A post detailing everything I know about math would be a very brief read. Like most who can boast a post-5th grade education, I’m pretty comfortable with the Please Excuse My Dear Aunt Sally acronym by which we recall the proper order of mathematical operations. I’ve memorized the oft-recited and apparently key formula, y=mx+b, although I wouldn’t know how to practically apply this knowledge if my life depended on it. And we would be nearing the end of this post if I did not also know that an equation requires harmony on both sides before it is balanced.
I’ve acknowledged several times on this blog my realization that I need both teaching and writing in my life to feel professionally complete. I’ve noted my hopes to resolve the teaching side of my professional equation with a part time gig as an art teacher.
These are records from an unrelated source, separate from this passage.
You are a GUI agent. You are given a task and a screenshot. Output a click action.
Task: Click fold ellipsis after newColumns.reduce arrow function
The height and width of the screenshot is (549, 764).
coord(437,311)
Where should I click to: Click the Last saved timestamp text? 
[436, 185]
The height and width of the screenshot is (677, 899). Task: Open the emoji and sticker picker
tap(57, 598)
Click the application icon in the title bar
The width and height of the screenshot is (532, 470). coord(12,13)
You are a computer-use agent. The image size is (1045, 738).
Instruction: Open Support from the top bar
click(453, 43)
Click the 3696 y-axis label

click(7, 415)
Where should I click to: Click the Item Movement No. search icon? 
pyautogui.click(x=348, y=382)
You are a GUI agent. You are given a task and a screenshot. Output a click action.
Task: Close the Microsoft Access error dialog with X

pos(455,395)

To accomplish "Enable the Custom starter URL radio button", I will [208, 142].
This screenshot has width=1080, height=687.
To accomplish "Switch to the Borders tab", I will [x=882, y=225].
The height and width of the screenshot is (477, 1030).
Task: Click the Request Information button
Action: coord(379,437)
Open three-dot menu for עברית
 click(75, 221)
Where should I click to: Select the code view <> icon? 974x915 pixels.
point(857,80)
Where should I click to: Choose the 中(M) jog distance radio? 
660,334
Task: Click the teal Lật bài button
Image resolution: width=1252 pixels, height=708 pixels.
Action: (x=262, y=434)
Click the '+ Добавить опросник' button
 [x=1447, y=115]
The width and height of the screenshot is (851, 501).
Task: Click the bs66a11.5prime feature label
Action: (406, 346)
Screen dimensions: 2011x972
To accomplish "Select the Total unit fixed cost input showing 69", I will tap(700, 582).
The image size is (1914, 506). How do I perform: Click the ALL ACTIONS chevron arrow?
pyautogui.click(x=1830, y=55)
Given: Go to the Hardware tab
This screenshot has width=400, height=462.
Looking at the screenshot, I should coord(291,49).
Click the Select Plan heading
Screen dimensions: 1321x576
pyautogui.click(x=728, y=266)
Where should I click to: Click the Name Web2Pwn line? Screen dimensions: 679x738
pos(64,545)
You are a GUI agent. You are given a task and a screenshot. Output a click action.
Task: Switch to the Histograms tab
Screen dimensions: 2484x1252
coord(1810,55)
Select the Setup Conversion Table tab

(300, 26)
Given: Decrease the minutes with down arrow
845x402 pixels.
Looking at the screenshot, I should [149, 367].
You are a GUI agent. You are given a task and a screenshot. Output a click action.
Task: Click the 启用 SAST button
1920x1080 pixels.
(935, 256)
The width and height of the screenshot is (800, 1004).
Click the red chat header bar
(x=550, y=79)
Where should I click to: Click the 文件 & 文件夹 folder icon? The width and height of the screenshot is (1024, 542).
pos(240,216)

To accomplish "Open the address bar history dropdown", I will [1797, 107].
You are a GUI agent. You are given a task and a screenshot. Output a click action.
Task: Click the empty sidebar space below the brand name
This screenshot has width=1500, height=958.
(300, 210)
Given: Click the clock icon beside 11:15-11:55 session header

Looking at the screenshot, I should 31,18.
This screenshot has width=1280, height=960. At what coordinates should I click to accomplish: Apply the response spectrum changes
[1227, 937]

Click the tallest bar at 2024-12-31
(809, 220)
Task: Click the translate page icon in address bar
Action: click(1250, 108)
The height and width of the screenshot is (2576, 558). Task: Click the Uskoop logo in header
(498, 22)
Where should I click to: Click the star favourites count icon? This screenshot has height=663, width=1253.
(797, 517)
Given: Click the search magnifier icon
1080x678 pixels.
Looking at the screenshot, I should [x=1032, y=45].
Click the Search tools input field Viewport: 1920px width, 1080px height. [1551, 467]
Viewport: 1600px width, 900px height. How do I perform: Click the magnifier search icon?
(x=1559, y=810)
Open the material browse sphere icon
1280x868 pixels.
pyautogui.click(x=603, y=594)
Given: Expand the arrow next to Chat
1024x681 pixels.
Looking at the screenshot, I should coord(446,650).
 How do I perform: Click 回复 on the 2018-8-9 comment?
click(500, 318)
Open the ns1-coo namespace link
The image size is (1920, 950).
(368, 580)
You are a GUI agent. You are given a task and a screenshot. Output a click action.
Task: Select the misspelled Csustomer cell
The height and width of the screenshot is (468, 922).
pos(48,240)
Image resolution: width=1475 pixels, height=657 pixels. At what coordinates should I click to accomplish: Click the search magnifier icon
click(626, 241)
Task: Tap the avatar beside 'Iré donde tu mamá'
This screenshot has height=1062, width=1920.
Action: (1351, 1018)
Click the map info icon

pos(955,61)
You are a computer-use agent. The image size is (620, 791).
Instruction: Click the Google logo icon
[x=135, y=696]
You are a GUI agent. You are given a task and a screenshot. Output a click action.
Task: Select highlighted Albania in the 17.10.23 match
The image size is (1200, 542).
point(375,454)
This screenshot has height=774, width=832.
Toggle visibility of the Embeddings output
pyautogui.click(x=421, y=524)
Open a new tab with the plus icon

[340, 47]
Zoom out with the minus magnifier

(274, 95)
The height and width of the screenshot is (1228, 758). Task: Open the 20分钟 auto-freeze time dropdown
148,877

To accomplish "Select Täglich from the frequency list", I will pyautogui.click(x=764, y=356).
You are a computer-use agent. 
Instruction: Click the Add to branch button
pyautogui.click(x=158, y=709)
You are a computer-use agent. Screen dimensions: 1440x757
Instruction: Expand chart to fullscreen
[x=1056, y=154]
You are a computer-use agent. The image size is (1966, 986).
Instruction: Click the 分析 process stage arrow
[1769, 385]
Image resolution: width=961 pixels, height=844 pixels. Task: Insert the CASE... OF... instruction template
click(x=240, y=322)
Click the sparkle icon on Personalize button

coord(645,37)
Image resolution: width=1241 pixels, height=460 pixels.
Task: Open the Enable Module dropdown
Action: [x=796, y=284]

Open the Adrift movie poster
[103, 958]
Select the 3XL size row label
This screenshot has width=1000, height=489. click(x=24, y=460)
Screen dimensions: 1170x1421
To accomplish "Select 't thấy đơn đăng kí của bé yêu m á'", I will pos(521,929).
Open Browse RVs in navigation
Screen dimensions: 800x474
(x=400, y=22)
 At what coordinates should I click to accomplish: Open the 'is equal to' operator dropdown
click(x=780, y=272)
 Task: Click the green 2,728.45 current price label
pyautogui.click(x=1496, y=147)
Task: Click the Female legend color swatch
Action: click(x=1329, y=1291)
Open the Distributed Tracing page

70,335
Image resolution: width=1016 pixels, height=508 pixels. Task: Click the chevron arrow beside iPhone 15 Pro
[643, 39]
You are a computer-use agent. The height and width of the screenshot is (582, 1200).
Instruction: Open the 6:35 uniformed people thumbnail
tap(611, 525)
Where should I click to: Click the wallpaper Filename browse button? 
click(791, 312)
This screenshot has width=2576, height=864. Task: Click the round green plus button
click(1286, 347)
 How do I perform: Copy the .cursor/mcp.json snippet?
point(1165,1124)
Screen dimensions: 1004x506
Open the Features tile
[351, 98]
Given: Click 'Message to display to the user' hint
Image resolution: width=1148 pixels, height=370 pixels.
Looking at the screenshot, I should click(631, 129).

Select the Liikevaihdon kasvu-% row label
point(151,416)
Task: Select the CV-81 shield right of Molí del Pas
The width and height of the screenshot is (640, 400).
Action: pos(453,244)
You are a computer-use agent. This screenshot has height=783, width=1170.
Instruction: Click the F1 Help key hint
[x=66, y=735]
I am pleased to say that the happy conclusion to last week’s interview posts is that I have landed the ideal art teaching job. I will be teaching pre-K-5th graders two days a week in a totally outfitted art room, complete with storage room, sink, and supplies, a conclusion that happily resolves one side of my employment equation.
But, as previously noted, a half calculation does not a solution make. Even in aftermath of factoring in the exponential work load that goes along with being an August hire, my thoughts return in a repeating pattern to the unresolved side of my equation. Mathematically speaking, balance will only result from achieving an equally positive result in my writing endeavors, and I find myself divided on where to best focus my efforts. Continue my YA series? Return to reporting? Explore new markets? The possibilities are infinite, but I can’t assume the results will be equivalent.
So the computation must continue. Fortunately, I think I can figure this one out without protractors, graph paper, or a calculator, although I suspect I may still be tapping my pencil in frustration until I can scratch out a viable product.